—¿Quiénes son los padres de Miheret?
Mercedes y Javier dieron un paso hacia adelante. A su alrededor, algunos padres ya tenían a sus hijos en brazos, otros aún esperaban. Aquellas seis parejas españolas, blancas, contrastaban con el patio de la casa cuna de Addis Abeba en donde estaban. Habían viajado durante toda la noche. Sólo habían pasado por el hotel para ducharse. Momentos antes habían cruzado una valla exterior de ladrillo gris por una puerta de reja, para quedar frente a una casa baja, también de muro gris y techo plano. Entre ellos se hacían bromas, pero a veces se hacía un silencio tenso. Estaban nerviosos. Era el 6 de abril de 2008. El tiempo era agradable y aún quedaban varios meses para la estación de lluvias. Los flashes de las cámaras de fotos saltaban cada pocos minutos y Tese, un etíope miembro de Mundiadopta, la ECAI (Entidad Colaboradora para la Adopción Internacional) a la que estaban vinculados, les acompañaba. Hablaba español. Hacía de intermediario con el personal del centro.
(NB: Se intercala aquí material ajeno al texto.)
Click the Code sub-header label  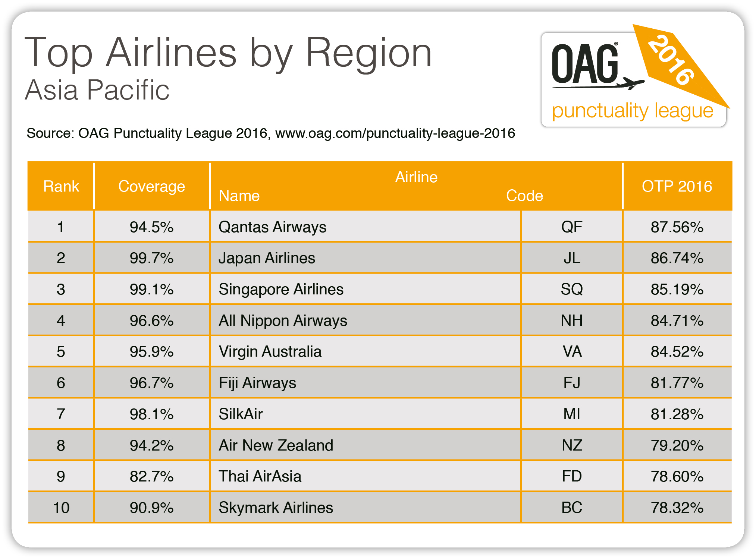(x=524, y=196)
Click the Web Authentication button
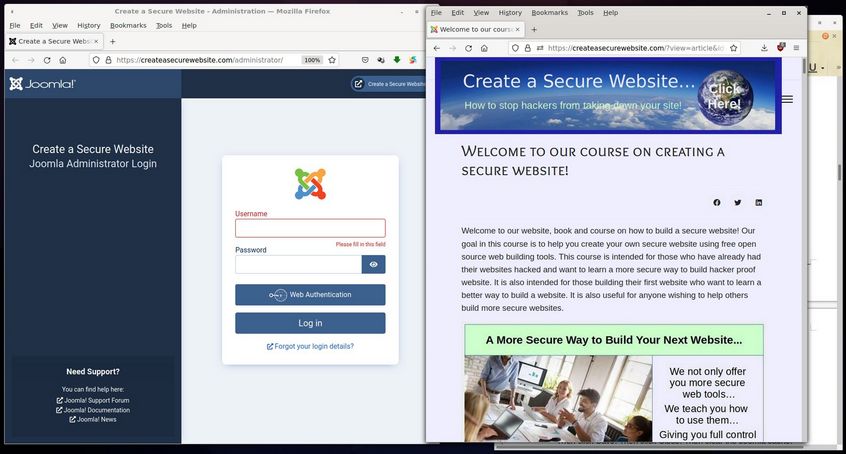846x454 pixels. (x=310, y=295)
Una de las cuidadoras emergió de la casa cuna. Llevaba un bebé de ocho meses y siete kilos en los brazos. Era niña. Miheret. Tenía la piel oscura, los ojos negros, vestía un chándal rosa de Winnie the Pooh, con la capucha cubriendo su cabeza sin casi pelo. En los pies llevaba unos calcetines rojos, con un ribete en la parte superior de cuadros escoceses.
Mercedes la cogió. Ya no era su hija sólo porque un juzgado lo hubiese aprobado. Ya no era la madre de una fotografía. Mientras la tocaba por primera vez, sintió una responsabilidad abrumadora. Ya era definitivo. Para siempre. Y a la tarea de cuidar de ella y educarla, además de quererla, se añadía la carga de enseñarle su cultura de origen. Esa que, por su temprana edad, no iba a recordar cuando creciera en España, a casi 9.000 kilómetros de sus raíces.
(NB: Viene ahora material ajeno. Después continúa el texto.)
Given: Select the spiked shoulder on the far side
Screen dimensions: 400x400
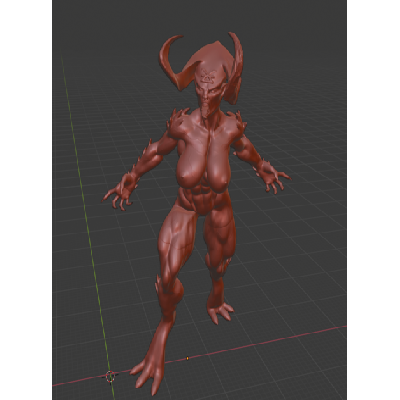Looking at the screenshot, I should point(237,124).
Aquel día, cuando todas las parejas tuvieron por fin a sus hijos en brazos, pasaron a una sala. Iban a la celebración del café. Mercedes lo había hecho antes, con Mundiadopta. Pero no en Etiopía, ni con su hija. Olía a incienso. Una mujer etíope lavó los granos, los tostó en una sartén sobre una tolva con brasas, los molió y los echó en una jarra de cuello estrecho para luego añadir el agua. Volvió a colocarla sobre las brasas, hasta que el agua se calentó. Luego sirvió el café y les ofreció a todos esos hombres y mujeres blancos palomitas para acompañarlo.
—Mamá, quiero ir a Etiopía a bañarme en los chorros.
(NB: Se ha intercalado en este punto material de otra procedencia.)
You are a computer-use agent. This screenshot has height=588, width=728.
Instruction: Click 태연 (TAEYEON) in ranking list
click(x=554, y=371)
Los esfuerzos no siempre dan el resultado deseado. Cuando Miheret le habló así a su madre, se refería a los recintos acuáticos de Madrid Río, con nubes de agua pulverizada y chorros de diferentes alturas, en donde había estado jugando con otros niños adoptados que forman parte de Abay. No sabe aún que en su país está el nacimiento del Nilo Azul, o que fue la cuna de la legendaria reina de Saba. No tiene ningún recuerdo consciente del país, y cuando ella dice «quiero Etiopía», está diciendo «quiero Abay».
Mercedes sabe que el camino es largo, que tiene que encontrar un término medio entre su cultura de origen y la española. Lo explica pausadamente, con voz suave. Ella misma lo lleva grabado en la piel: tiene la primera sílaba del nombre de su hija tatuado en amárico, el idioma oficial de Etiopía, en su muñeca izquierda. Para quien no lo conozca, parecería que pone «go». Mercedes conoce bien a los niños, es profesora en un colegio público. El mismo donde estudia su hija. «Creo que los niños adoptados se tienen que sentir de aquí, donde están, donde viven… Madrileños, españoles… pero sin perder el amor a su origen, y sabiendo que no se lo puedes inculcar a la fuerza, porque entonces se pueden sentir extraños aquí».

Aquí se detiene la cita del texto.